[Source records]
☆ ☆ ☆

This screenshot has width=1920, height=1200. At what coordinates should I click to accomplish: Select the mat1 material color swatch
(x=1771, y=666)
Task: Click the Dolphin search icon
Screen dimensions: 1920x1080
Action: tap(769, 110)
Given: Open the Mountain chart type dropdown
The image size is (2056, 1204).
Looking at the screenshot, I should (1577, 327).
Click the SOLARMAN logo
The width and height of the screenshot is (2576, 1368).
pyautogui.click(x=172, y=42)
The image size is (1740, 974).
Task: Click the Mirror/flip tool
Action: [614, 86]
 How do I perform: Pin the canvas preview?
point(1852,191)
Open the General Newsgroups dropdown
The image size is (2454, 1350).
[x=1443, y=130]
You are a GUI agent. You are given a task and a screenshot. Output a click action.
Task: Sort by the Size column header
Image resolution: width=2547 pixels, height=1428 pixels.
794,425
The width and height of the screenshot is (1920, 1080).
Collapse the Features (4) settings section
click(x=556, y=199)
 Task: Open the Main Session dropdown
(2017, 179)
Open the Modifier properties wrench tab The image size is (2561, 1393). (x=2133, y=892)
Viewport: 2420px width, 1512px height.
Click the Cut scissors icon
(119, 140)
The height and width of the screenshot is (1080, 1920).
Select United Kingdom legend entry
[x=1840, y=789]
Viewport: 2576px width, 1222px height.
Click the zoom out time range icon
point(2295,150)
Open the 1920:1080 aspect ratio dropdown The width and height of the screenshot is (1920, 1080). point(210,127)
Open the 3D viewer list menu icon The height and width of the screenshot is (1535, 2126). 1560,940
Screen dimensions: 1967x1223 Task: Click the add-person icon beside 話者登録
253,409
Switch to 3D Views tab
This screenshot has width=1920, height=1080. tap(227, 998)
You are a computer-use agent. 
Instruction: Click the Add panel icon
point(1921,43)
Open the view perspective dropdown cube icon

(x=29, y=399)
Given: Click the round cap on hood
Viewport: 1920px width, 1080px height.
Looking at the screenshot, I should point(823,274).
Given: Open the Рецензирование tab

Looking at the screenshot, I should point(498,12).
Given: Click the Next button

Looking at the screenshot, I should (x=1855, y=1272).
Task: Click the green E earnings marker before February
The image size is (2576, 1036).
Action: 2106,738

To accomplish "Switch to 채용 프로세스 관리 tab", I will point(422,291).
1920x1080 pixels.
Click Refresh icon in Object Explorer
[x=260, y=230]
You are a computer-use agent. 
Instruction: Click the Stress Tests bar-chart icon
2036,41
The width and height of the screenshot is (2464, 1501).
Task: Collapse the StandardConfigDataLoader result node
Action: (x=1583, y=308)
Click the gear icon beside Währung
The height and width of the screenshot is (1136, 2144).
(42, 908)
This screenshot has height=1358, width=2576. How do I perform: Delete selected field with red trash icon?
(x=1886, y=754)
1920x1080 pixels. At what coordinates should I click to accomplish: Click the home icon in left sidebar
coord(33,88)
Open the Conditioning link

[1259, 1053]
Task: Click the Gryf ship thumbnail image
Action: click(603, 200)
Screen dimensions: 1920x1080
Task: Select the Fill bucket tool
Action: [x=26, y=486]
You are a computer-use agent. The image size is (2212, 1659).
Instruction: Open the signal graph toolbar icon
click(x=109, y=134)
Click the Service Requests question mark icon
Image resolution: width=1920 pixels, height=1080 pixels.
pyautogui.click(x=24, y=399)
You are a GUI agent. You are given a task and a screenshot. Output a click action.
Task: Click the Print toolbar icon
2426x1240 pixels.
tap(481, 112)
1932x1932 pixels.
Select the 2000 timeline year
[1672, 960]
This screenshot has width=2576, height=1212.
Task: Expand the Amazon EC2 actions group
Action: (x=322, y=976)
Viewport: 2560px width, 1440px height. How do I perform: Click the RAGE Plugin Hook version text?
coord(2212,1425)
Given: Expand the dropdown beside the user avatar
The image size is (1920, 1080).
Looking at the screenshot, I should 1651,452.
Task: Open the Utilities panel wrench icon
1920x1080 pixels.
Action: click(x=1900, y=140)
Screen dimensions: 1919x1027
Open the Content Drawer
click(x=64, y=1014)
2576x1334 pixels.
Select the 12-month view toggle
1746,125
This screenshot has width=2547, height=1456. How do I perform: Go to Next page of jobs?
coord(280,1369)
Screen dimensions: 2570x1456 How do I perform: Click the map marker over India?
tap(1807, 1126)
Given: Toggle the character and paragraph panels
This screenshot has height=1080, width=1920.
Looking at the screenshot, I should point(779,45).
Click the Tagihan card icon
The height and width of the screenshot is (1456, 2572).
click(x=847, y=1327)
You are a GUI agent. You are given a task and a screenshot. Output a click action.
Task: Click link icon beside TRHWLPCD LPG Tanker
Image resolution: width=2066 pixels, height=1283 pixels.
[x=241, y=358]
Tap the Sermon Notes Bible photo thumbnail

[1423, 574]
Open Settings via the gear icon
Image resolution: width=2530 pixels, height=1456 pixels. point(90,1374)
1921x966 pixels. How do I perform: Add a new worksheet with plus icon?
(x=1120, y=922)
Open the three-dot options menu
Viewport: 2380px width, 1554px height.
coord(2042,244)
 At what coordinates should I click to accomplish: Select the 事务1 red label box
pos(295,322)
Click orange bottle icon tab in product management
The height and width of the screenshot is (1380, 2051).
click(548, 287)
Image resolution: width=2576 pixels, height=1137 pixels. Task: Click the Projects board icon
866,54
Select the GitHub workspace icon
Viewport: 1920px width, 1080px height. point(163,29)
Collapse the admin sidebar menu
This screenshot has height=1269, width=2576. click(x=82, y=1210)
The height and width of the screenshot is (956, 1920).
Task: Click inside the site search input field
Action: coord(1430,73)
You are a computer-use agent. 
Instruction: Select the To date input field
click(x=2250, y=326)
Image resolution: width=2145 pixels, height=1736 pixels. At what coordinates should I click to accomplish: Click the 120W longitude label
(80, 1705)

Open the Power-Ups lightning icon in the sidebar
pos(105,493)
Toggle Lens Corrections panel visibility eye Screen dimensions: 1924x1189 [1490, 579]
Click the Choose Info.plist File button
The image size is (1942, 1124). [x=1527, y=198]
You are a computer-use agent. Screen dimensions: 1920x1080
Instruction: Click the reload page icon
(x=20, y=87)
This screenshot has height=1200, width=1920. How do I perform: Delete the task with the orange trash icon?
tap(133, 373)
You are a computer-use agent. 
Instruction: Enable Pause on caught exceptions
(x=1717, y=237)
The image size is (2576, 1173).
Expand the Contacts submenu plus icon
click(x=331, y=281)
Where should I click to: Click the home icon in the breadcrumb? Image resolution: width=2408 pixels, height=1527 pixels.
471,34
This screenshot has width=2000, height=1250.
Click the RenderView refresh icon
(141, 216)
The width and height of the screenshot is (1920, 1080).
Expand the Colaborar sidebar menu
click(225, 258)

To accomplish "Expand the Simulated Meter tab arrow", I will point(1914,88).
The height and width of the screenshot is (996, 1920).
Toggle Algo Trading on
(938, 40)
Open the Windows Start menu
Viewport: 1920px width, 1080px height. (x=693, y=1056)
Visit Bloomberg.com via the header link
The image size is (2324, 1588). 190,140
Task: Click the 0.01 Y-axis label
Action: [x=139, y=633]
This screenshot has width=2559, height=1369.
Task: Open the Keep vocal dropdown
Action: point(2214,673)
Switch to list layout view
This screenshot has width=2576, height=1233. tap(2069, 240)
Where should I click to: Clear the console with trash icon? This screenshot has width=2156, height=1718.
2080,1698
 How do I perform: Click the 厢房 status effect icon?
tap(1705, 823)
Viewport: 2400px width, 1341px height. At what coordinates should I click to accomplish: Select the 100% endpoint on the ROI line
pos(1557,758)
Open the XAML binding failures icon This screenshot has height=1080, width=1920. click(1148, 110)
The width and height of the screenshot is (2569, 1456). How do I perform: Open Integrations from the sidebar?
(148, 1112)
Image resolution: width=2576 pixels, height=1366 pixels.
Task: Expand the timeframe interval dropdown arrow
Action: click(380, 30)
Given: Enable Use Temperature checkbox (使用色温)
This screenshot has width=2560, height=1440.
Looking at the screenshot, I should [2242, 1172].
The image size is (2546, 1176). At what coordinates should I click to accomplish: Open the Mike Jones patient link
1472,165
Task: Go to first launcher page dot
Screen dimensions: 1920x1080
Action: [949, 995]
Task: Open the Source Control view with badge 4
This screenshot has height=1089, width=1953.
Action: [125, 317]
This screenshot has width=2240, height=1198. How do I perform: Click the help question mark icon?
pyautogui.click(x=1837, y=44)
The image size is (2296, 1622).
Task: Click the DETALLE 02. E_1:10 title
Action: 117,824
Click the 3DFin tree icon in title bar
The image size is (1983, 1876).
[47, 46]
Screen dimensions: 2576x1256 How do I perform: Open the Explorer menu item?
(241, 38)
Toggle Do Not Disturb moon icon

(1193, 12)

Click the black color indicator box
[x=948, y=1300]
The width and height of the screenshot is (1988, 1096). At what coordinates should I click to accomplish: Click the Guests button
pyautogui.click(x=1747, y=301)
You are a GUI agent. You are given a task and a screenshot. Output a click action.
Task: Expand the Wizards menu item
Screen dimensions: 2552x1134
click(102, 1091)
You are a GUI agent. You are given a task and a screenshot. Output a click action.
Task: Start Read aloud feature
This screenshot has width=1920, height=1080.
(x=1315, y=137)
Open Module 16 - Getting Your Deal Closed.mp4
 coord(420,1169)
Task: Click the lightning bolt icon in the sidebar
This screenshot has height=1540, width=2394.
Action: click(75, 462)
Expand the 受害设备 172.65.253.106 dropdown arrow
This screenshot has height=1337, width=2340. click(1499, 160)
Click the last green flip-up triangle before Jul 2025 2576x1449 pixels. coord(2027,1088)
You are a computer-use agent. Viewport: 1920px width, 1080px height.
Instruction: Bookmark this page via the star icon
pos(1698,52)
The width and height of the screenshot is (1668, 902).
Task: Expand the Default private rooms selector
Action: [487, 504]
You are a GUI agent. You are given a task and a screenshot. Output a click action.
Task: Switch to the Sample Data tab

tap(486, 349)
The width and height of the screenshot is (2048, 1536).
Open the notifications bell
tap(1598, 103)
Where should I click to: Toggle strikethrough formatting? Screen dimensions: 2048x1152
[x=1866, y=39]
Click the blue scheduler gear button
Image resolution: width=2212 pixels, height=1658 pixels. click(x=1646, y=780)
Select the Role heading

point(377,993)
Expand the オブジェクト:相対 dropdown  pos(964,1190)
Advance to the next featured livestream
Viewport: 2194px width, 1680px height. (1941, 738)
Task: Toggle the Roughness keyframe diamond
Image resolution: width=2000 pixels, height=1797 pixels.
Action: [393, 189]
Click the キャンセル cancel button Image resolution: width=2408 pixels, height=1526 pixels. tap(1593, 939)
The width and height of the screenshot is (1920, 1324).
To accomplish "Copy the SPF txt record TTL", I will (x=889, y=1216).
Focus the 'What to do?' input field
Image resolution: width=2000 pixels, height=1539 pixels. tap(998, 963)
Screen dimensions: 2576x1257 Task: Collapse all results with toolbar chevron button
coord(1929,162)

☆ ☆ ☆

• [Task brief]: From the data above, show each line that contains "before".

• [Response to the exercise]:
Task: Click the green E earnings marker before February
Click the last green flip-up triangle before Jul 2025 2576x1449 pixels. coord(2027,1088)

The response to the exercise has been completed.